A l’intérieur, la nef culmine à plus de 31 m. Là aussi, en référence à la trinité, trois niveaux rythment l’espace : les arcs qui constituent les travées, le triforium (passage étroit aménagé dans l’épaisseur des murs au niveau des combles sur les bas-côtés de la nef d’une grande église) et les baies hautes ainsi que trois chapelles.

                     

Vue d’ensemble de la nef                                 Voute de lune des chapelles

        Le triforium

Revers de la façade et portail central

Certaines présentent des retables des XI et XVIeme siècles, notamment celui de la nativité de la chapelle St Louis (fin 15ème – début 16ème siècle). Les vitraux furent eux aussi entièrement détruits. Aujourd’hui, une partie des baies est ornée par ceux créés par l’artiste américain William Einstein à la fin des années soixante. C’est également lui qui a peint quatre grands tableaux sur le thème de la Visitation, de la Cène, du Crucifiement et de la Résurrection ainsi que les quatorze stations du chemin de croix.
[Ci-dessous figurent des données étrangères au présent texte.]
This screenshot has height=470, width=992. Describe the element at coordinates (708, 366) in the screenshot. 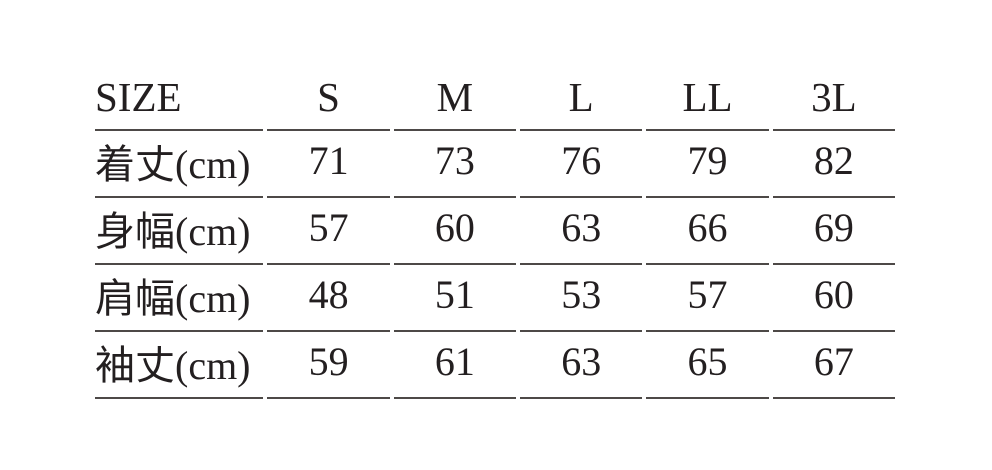

I see `value-cell: 65` at that location.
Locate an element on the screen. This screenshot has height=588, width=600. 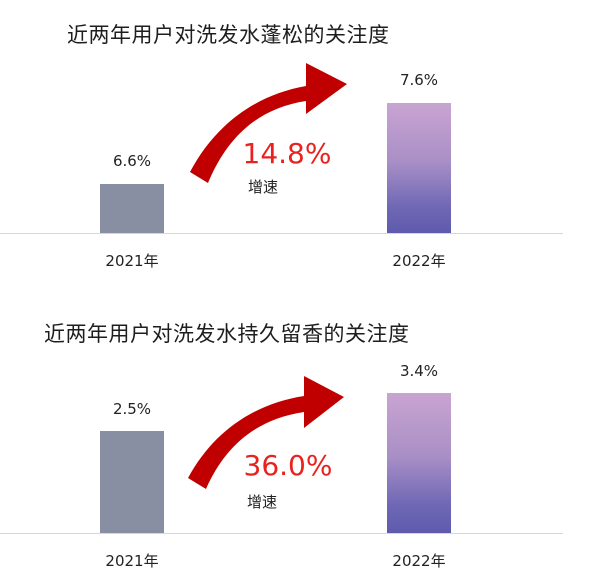
value-label-2021: 2.5% is located at coordinates (132, 409).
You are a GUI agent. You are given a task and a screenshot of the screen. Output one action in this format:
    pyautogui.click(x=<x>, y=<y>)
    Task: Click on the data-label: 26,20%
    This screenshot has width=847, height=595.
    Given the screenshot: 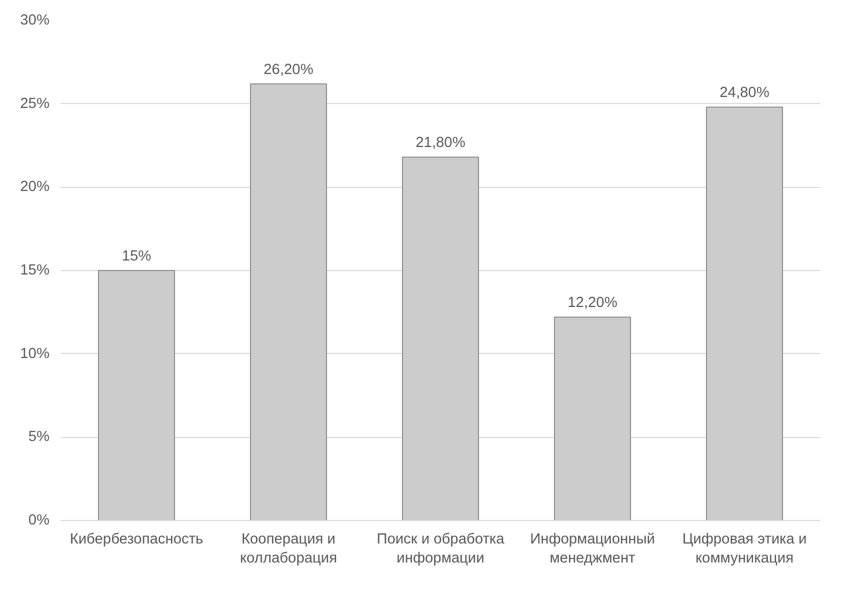 What is the action you would take?
    pyautogui.click(x=289, y=70)
    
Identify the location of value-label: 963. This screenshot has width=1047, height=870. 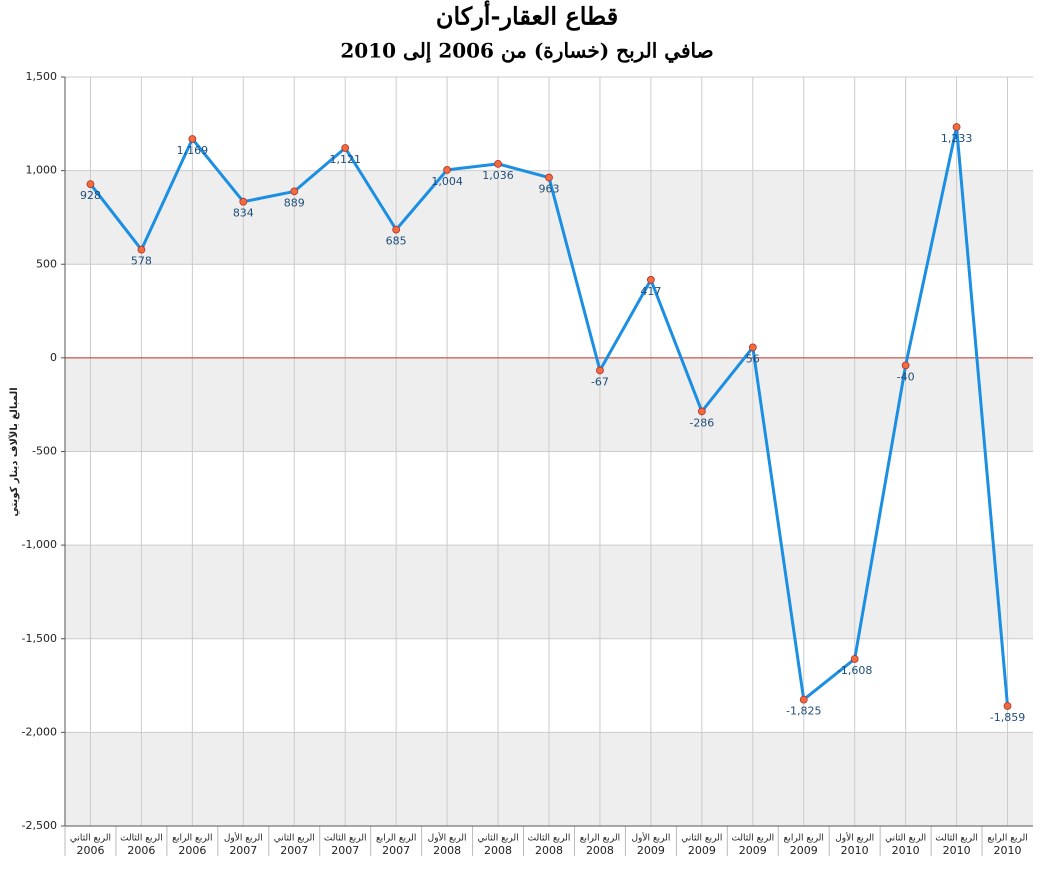
(550, 190).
La chaire datant du XVIIeme siècle a été restaurée en 2002. D’autres pièces importantes sont encore en restauration (notamment les grilles du chœur classée monument historique). Ici, œuvres anciennes et contemporaines se côtoient harmonieusement.

 

                                             

Le retable de la nativité Chapelle St-Louis

Fresque de la  Chapelle St-Quiriace

Ce bel exemple de reconstruction illustre à mes yeux une des phrases de l’évangile de ce dimanche : [ » Quel est celui d’entre vous qui, voulant bâtir une tour, ne commence par s’asseoir pour calculer la dépense et voir s’il a de quoi aller jusqu’au bout ? Car, si jamais il pose les fondations et n’est pas capable d’achever, tous ceux qui le verront vont se moquer de lui  :  » Voilà un homme qui a commencé à bâtir et n’a pas été capable d’achever  » ] (Lc 14, 28-30). Elle nous invite à méditer la promesse de notre président Emmanuel Macron qui a assuré que la cathédrale Notre Dame de Paris serait reconstruite en cinq ans !

Certes, elle fait partie du patrimoine mondial de  l’UNESCO et il est souhaitable de la rebâtir, mais faut-il absolument que cette reconstruction se fasse dans l’urgence.  J’aime cette phrase du livre de François Garagnon – Jade et le réenchantement du monde – :  » Le patrimoine de l’humanité, c’est l’intériorité« .  La fresque de la chapelle St Quiriace,  de style Art Déco de A. Bourgeois datant de 1931,  nous montre quatre anges tenant un phylactère (sorte de banderolle) sur lequel est inscrit cette phrase : « L’Eglise est né du cœur brisé. Qui n’aimerait celui qui nous a tant aimés ». Elle nous appelle à la prudence, à la réflexion sur les enjeux de cette réédification.

A  l’entrée de la collégiale, une phrase écrite sur une panneau nous invite également à la méditation : « La beauté de cette église révèle ta dignité d’homme et la splendeur de Dieu ».

Georgette

Sources : dépliant de la Collégiale St Vulfran et site patrimoine et histoire.